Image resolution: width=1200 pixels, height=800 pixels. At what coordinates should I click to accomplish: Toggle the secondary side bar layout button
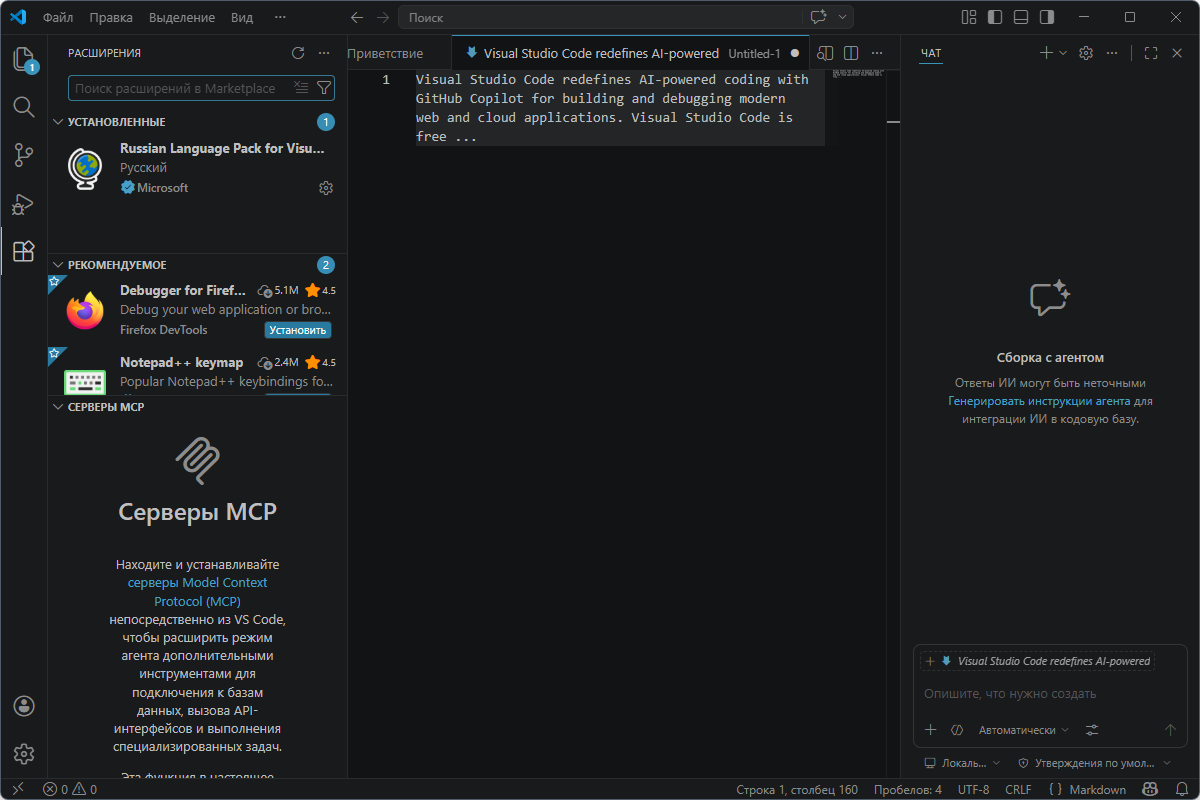[x=1046, y=17]
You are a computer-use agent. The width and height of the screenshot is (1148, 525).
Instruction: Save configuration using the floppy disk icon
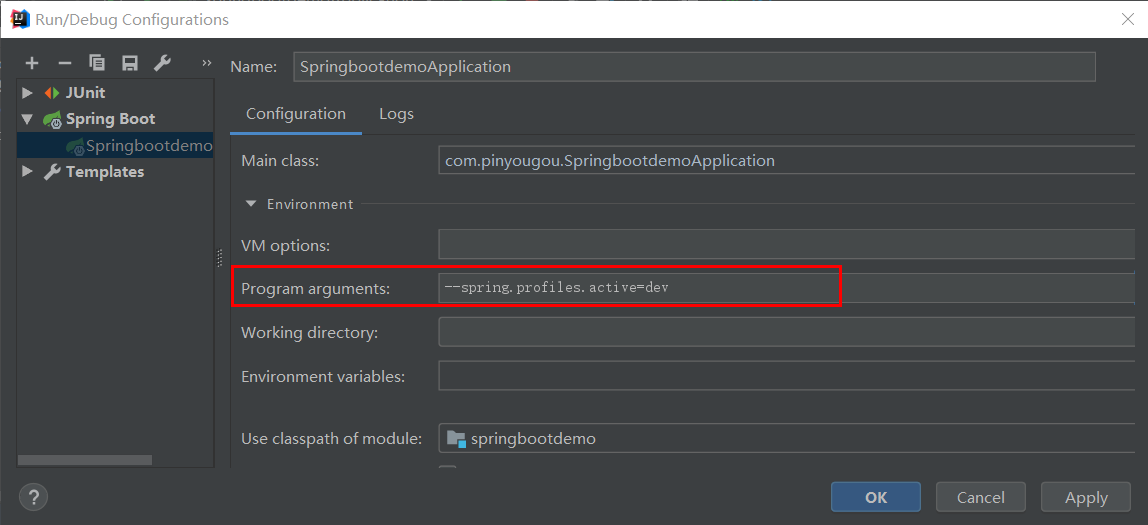[129, 63]
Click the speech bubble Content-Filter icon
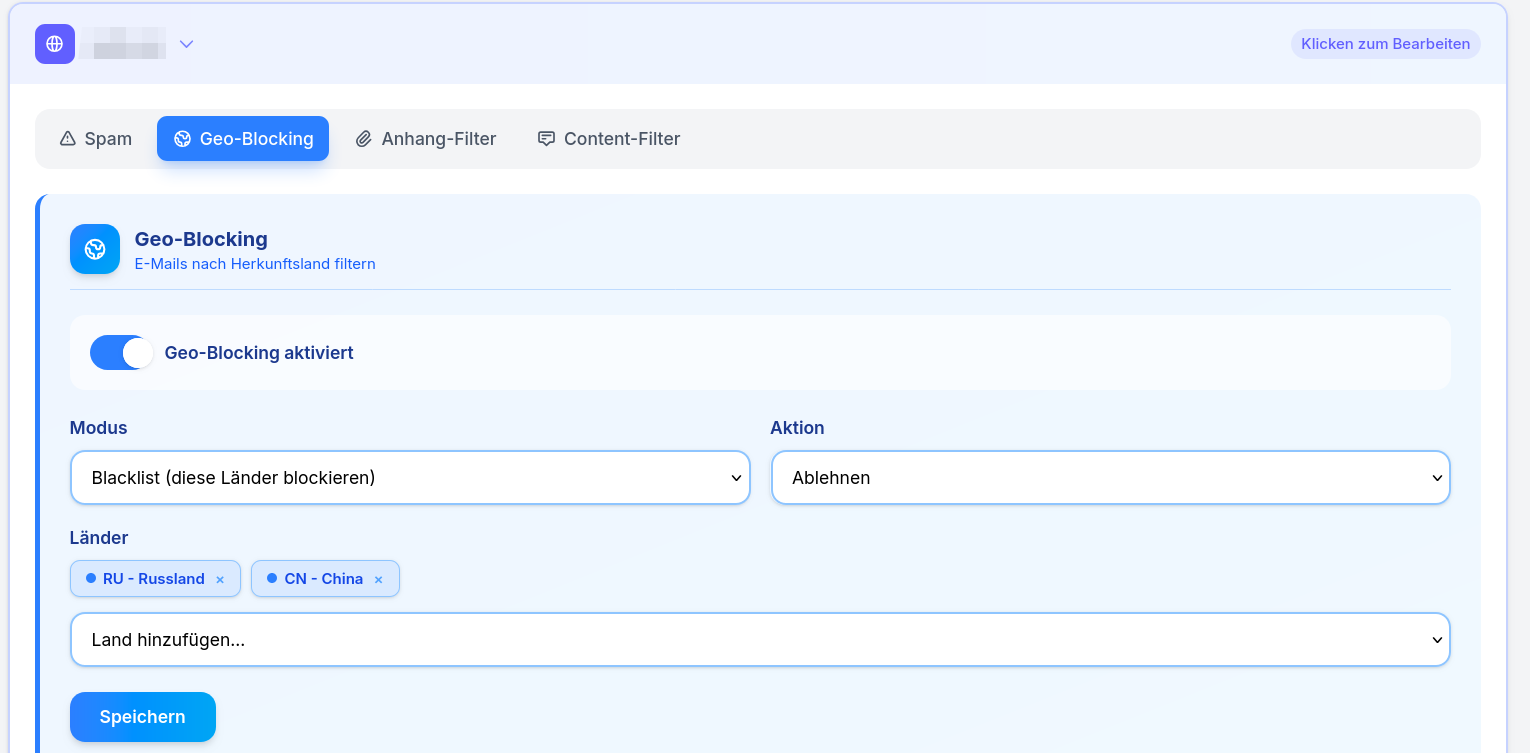Viewport: 1530px width, 753px height. [546, 139]
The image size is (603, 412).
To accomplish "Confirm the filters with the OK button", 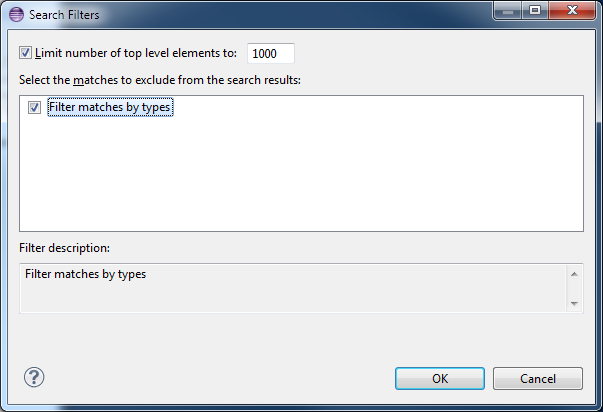I will 440,379.
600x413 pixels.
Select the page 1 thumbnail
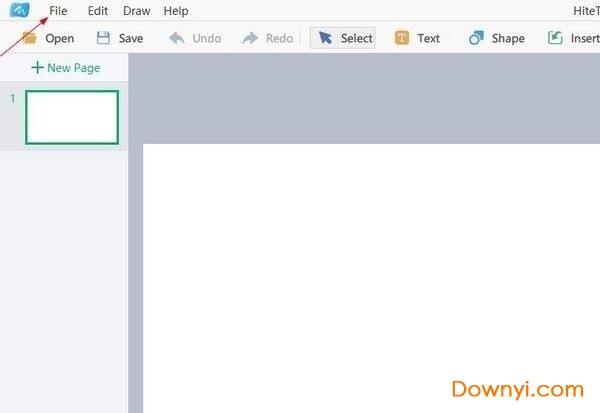pos(72,116)
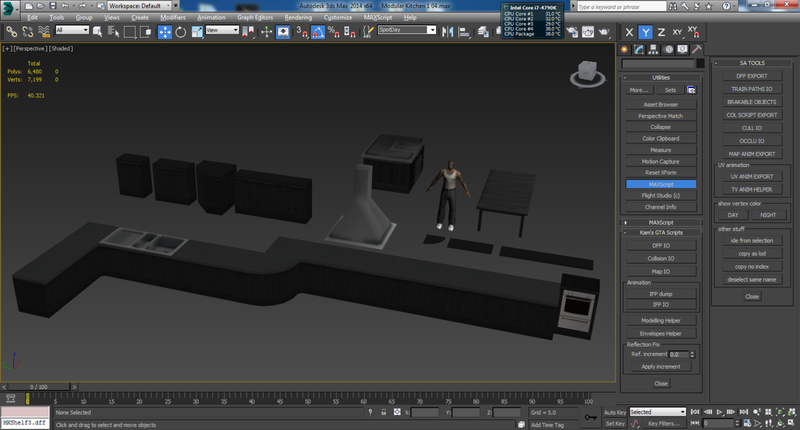800x430 pixels.
Task: Click the DFF EXPORT button
Action: point(752,75)

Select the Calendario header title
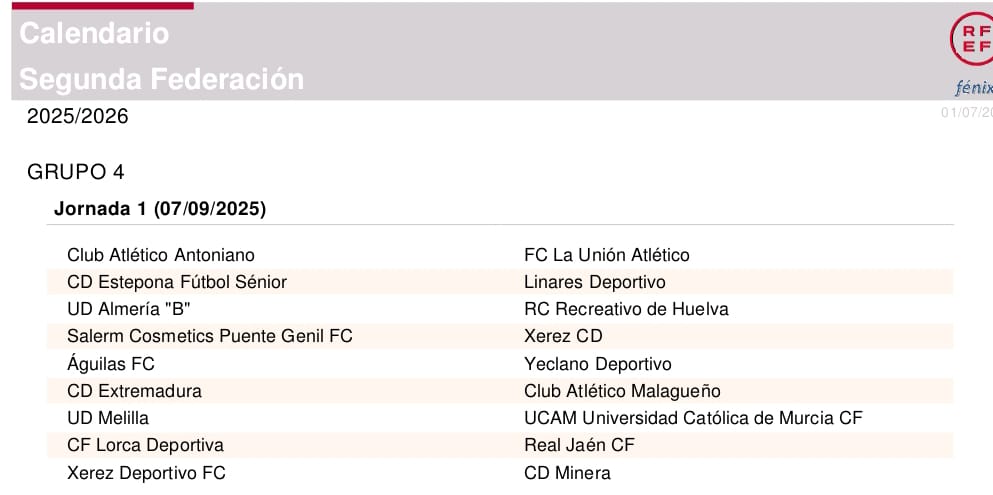[x=94, y=33]
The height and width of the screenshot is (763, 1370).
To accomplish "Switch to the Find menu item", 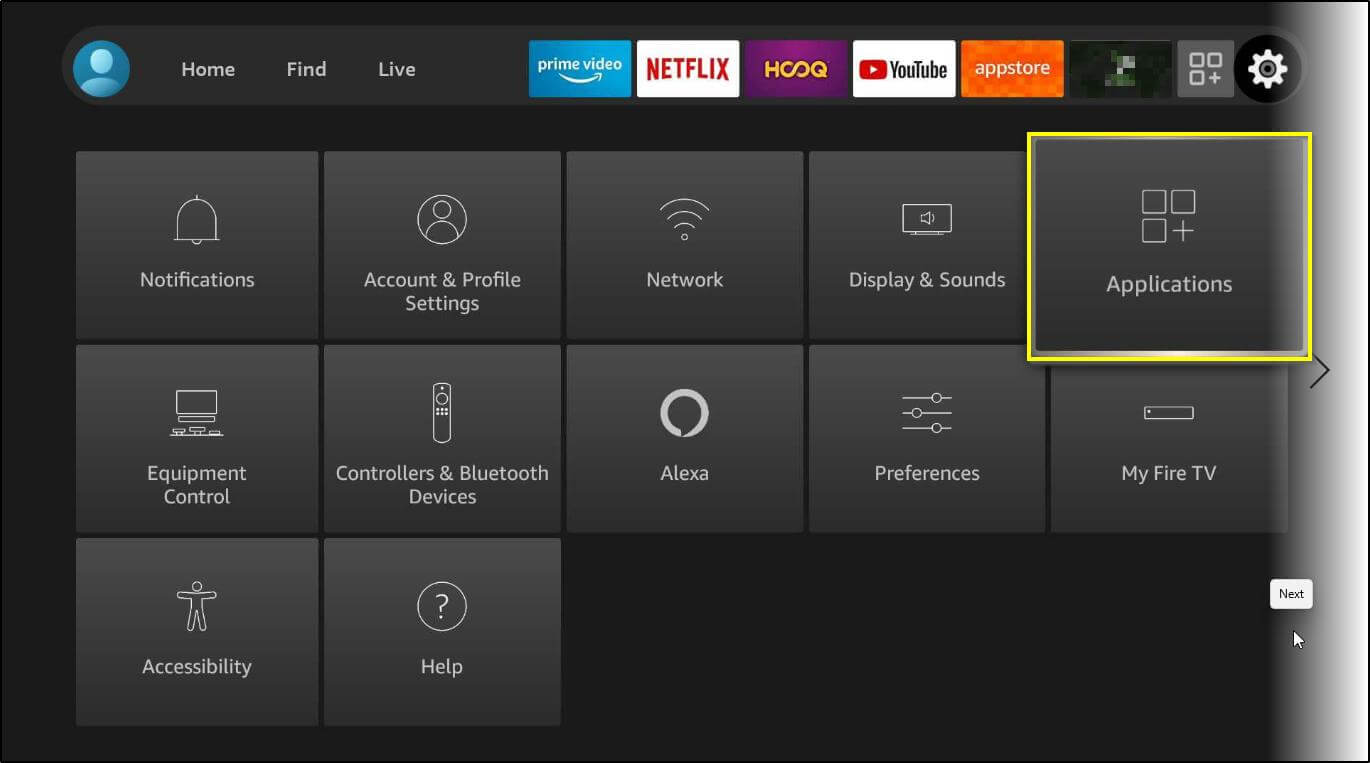I will tap(306, 68).
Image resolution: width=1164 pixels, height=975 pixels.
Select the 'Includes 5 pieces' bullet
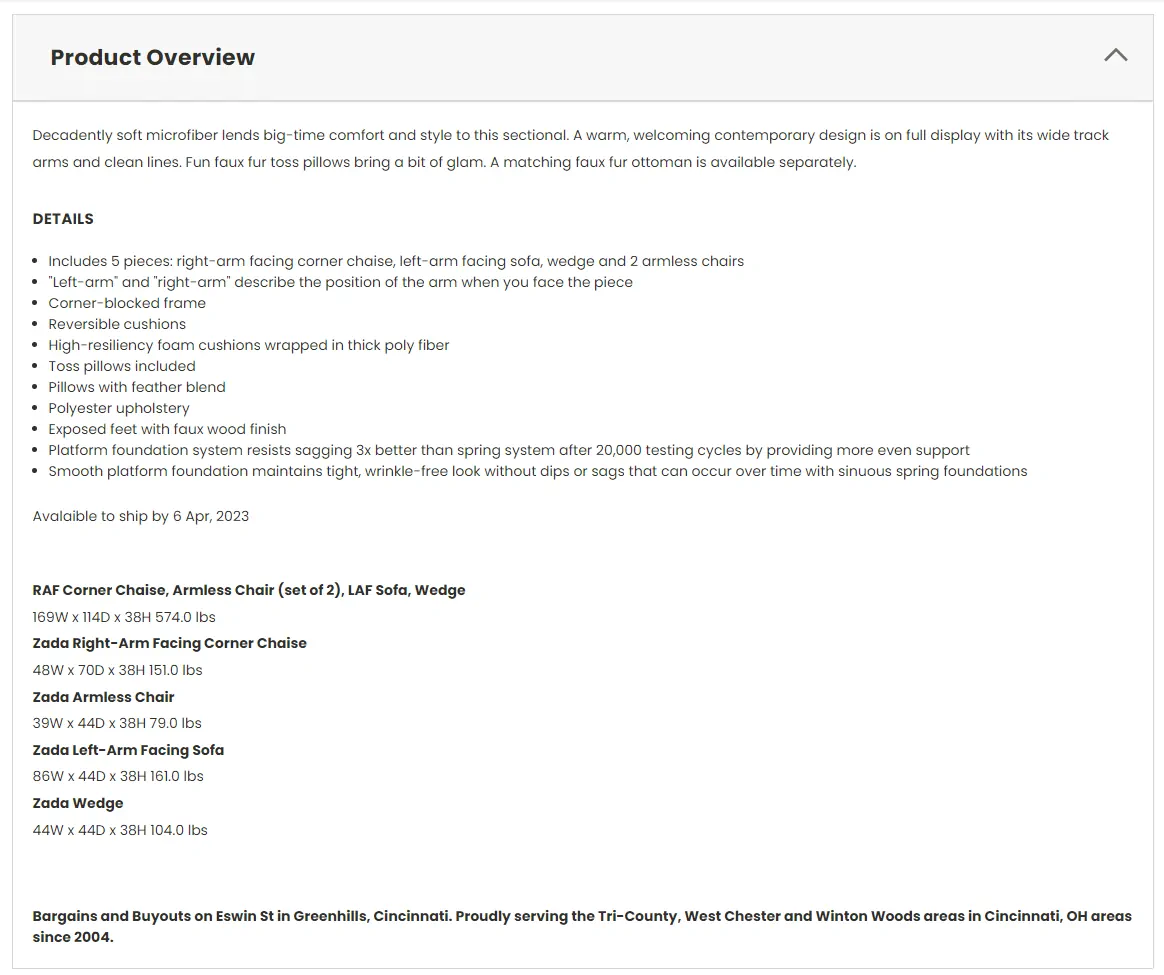(x=396, y=261)
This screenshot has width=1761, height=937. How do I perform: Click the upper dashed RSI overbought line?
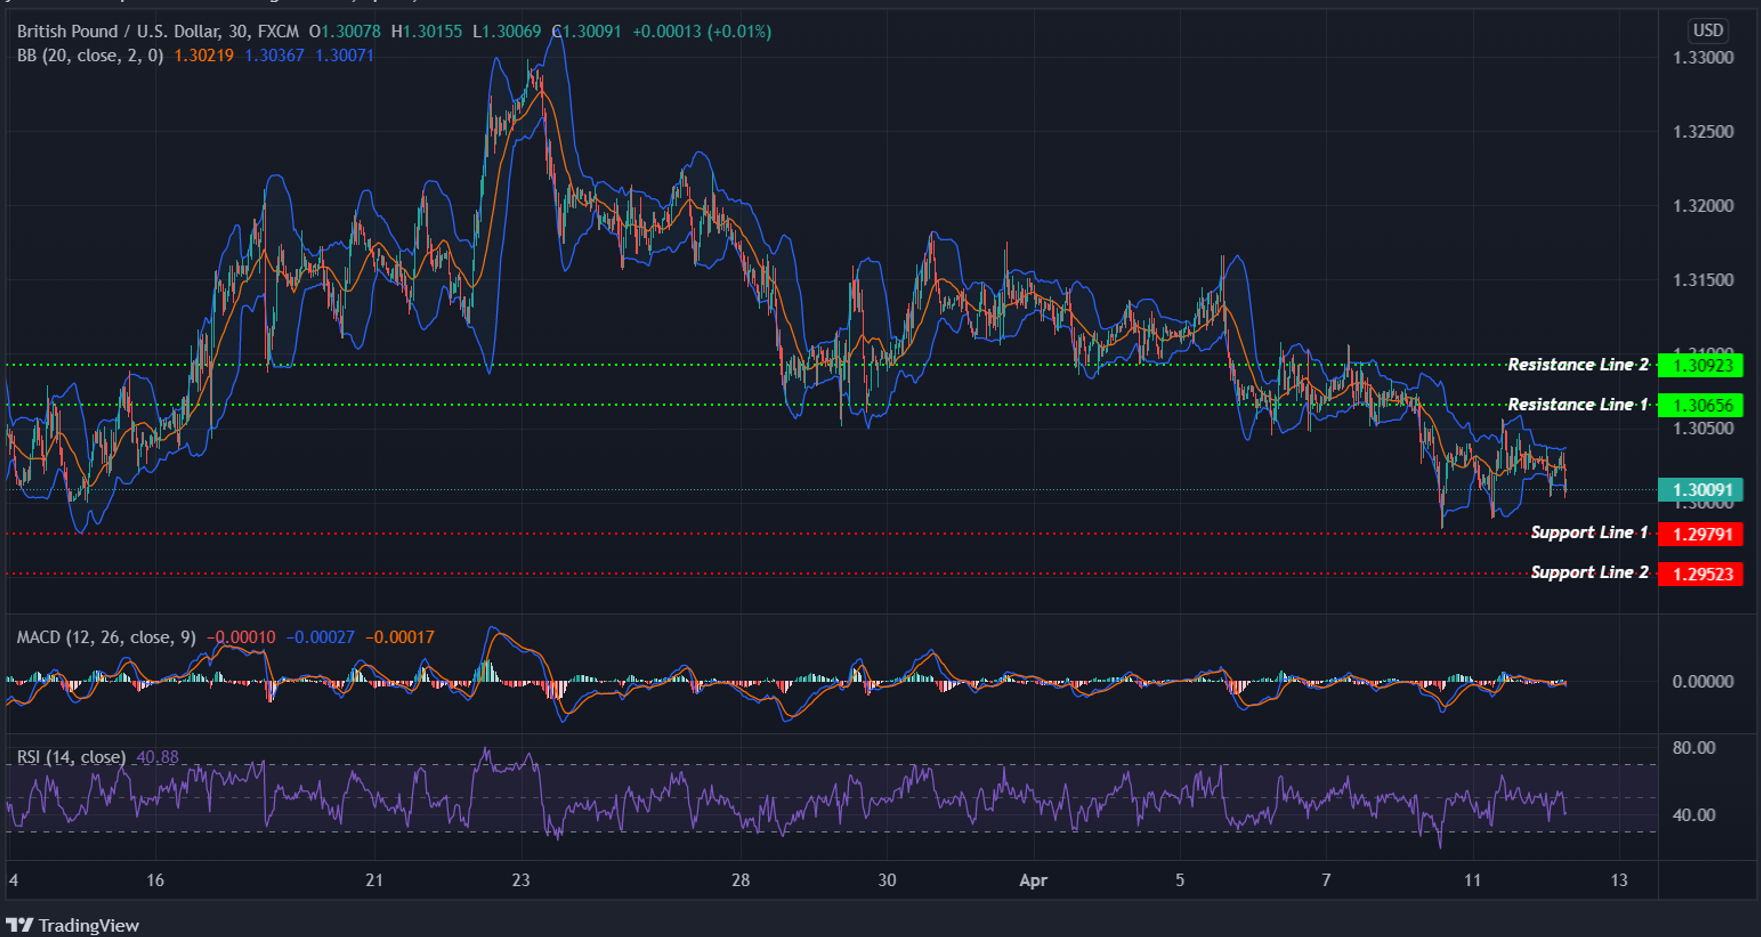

------------------------------------------------------------

# Problem
Rescale the lines from the one containing "Image resolution: width=1164" through the end of the records, inclusive, reproducing them in full with their requests, multiplying every coordinate in the answers by 2.4 and rounding to whole numbers with halves rounded up. Omit the pictures from your answer.

# Task result
Image resolution: width=1164 pixels, height=975 pixels.
Select the 'Includes 5 pieces' bullet
(x=950, y=626)
This screenshot has width=1761, height=937. How do I perform: Click the upper dashed RSI overbought line?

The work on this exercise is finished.